6. 全世界のクラバーの総本山、Warp Records
UKクラブ・ミュージックの権化にして入門どころ。もちろん「入門」というのはリスナー側の視点で、アーティストから見れば聖地のようなレーベルがここ、<ワープ・レコーズ>です。エイフェック・ツインにスクエアプッシャー、マウント・キンビーやBibioなど、オールスター級のラインナップ。
Mount Kimbie – 『Four Years and One Day』
この手の音楽は確かに聴きやすいタイプではないかもしれませんが、一度ハマったら恐らく一生付き合うことになります。それぐらい深淵で、粘着質で、魅了的。エイフェックス・ツインの変態性を許容できる頃には、クラブへ足繫く通うようになっているでしょう。
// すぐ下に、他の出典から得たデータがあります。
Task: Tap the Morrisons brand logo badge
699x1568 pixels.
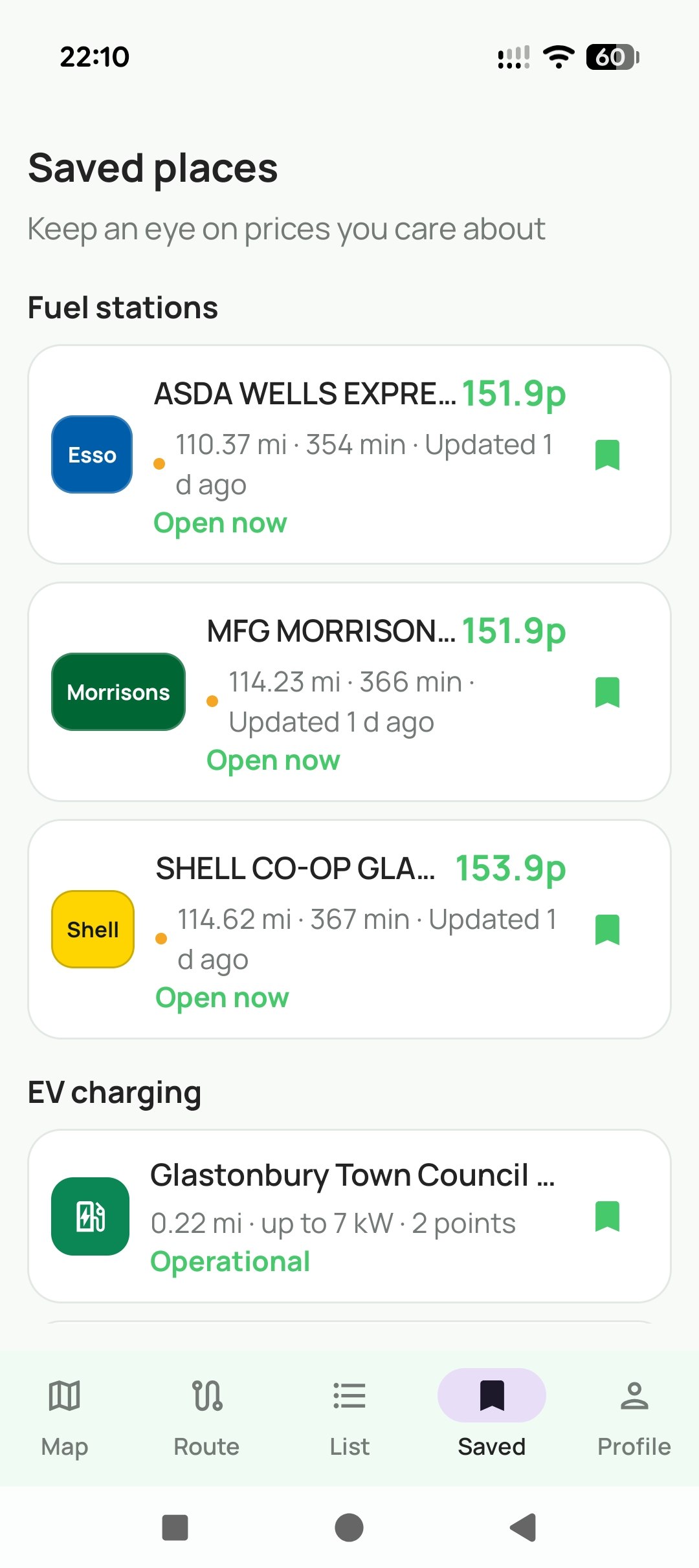Action: pyautogui.click(x=118, y=691)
取っ付きにくいIDMばかりでなく、ワープはインディーR&Bやアンダーグラウンド・ヒップホップなどもリリースしています。今年で言えばケレラが目覚ましい活躍を見せておりました。
7. ワープに並ぶクラブシーンの巨人、Ninja Tune
ワープと並ぶUKクラブシーンの巨人、<ニンジャ・チューン>。ワープとは決して対立関係にあるわけではなく、互いの楽曲をリミックスし合うなど、積極的な共創関係にあります。
やはりニンジャ・チューンの所属アーティストもオールスター級で、アモン・トビンやボノボ、ジャガ・ジャジストやBicepなどが顔を揃えております。
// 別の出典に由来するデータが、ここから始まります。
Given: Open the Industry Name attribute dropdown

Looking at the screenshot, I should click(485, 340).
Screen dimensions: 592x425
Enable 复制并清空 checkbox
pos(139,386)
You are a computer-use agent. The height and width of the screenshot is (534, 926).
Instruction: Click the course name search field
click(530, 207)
Bonobo “Kerala” / Live at Fuji Rock Festival ’17
ボノボは今年のフジロックにも出演しましたが、個人的にはベストアクトでした。全曲最高。『Cirrus』も『No Reason』も、バンドセットではこれほどの威力を発揮するのかと、心底感動したもんです。ちなみにボノボも年明けに来日予定(2/14@大阪、2/15@東京)。
8. アート志向からインダストリアルまでニッチが揃う、Mute Records
前半で紹介しようかとも思ったのですが、後半に持ってきました。<ミュート>もまた、イギリスのインディペンデント・レーベルです。
前半でミュートを紹介しようと思ったのは、ここに所属するアーティストの音がロックであり、電子音楽であり、ダンス・ミュージックだからです。つまるところ、とんでもなくカオティック。デペッシュ・モード、ニュー・オーダー、ニック・ケイヴなどの大御所から、ゴールドフラップやライアーズなど、気鋭のアーティストも名を連ねています。
Goldfrapp – 『Systemagic』
ここの売りは何といってもダニエル・ミラーの存在。1978年に創設以降、彼が一貫してレーベルの全権を握っております。だから方向性が変わってもレーベルのカラーにブレがないし、時代の移り変わりにも対応できるわけですね。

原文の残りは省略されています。